How do others live their lives as we shuttle about in our air conditioned cars from office to home to shopping malls and others decent, if not well appointed houses?
Here’s a moving story about a transgender Jakartan who was apparently Obama’s nanny when he was growing up.
For another account of how hard life is in Jakarta watch this excellent BBC program on the Toughest Place to be a bin man: Jakarta
If these glimpses of how others struggle for survival do not disturb you and give you pause on what you can do to make this city a better place then something’s wrong.
By AP News Mar 05, 2012 4:10PM UTC
Evie, also known as Turdi, the former nanny of U.S. President Barack Obama, stands at the doorway of her room at a boarding house in a slum in Jakarta, Indonesia. Pic: AP.
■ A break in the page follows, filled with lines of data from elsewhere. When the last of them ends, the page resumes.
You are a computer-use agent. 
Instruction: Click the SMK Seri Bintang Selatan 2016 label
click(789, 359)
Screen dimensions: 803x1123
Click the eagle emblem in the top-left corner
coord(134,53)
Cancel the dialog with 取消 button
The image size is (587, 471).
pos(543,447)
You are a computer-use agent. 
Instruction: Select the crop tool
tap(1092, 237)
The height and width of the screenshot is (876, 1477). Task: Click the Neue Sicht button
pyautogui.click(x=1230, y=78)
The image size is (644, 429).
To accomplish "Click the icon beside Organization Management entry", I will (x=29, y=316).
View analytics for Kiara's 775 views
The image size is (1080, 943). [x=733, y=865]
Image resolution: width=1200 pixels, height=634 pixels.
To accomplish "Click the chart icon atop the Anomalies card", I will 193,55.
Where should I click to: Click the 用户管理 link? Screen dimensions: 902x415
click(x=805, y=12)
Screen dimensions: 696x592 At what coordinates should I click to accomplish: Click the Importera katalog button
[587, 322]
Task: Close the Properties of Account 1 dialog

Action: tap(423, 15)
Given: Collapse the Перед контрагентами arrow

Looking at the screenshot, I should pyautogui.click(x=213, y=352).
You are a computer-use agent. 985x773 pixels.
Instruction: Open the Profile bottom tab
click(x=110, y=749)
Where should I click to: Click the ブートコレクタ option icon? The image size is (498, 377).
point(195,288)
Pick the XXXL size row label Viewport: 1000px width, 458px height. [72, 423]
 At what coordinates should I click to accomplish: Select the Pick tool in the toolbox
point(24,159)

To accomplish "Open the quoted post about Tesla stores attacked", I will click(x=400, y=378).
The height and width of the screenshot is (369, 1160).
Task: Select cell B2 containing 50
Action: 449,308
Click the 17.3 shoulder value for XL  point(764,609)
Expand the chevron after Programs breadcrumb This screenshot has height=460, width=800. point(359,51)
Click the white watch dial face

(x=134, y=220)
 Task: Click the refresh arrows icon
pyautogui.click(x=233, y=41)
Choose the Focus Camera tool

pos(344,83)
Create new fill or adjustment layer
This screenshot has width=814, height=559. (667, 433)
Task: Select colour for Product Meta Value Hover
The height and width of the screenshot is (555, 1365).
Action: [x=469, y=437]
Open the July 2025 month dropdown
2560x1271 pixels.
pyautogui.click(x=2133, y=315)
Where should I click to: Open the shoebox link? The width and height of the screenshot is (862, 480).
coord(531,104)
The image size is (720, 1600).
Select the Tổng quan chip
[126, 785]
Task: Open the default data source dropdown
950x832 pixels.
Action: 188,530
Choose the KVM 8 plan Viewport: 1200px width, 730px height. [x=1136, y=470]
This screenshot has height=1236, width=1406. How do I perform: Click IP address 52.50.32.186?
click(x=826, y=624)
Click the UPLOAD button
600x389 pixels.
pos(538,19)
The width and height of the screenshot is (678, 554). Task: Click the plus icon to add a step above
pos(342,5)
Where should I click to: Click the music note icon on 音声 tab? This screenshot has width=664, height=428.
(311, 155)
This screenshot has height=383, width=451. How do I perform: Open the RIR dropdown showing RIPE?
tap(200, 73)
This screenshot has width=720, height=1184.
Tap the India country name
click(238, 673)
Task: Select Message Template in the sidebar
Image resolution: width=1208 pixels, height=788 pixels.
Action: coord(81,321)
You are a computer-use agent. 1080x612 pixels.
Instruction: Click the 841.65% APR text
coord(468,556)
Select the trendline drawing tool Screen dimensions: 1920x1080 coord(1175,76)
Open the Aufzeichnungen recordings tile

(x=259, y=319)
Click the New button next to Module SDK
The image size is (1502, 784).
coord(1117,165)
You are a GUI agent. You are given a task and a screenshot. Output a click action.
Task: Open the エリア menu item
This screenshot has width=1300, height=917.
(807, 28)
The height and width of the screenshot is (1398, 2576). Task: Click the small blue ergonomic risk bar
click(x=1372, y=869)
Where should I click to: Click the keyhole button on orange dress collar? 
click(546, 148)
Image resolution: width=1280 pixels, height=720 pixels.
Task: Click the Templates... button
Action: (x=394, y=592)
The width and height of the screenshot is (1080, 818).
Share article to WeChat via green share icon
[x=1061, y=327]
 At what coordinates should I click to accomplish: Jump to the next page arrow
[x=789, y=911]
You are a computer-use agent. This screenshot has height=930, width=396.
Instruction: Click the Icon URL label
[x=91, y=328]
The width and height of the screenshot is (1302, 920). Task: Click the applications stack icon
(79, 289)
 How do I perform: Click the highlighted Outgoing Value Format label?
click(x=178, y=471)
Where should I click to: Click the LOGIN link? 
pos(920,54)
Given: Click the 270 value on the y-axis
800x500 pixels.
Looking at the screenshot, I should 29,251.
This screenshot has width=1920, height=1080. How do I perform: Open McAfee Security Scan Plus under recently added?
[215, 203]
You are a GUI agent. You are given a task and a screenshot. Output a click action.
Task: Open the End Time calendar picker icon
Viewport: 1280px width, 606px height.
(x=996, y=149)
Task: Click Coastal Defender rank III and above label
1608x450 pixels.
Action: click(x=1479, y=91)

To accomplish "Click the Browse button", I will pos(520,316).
JAKARTA, Indonesia (AP) — Once, long ago, Evie looked after “Barry” Obama, the kid who would grow up to become the most powerful man on earth. Now, his transgender former nanny has given up her tight, flowery dresses, her brocade vest and her bras, and is living in fear on Indonesia’s streets.
Evie, who was born a man but believes she is really a woman, has endured a lifetime of taunts and beatings because of her identity. She describes how soldiers once shaved her long, black hair to the scalp and smashed out glowing cigarettes onto her hands and arms.
The turning point came when she found a transgender friend’s bloated body floating in a backed-up sewage canal two decades ago. She grabbed all her girlie clothes in her arms and stuffed them into two big boxes. Half-used lipstick, powder, eye makeup — she gave them all away.
“I knew in my heart I was a woman, but I didn’t want to die like that,” says Evie, now 66, her lips trembling slightly as the memories flood back. “So I decided to just accept it. … I’ve been living like this, a man, ever since.”
Indonesia’s attitude toward transgenders is complex.
Nobody knows how many of them live in the sprawling archipelagic nation of 240 million, but activists estimate 7 million. Because Indonesia is home to more Muslims than any other country in the world, the pervasiveness of men who live as women and vice versa often catches newcomers by surprise. They hold the occasional pageant, work as singers or at salons and include well-known celebrity talk show host Dorce Gamalama.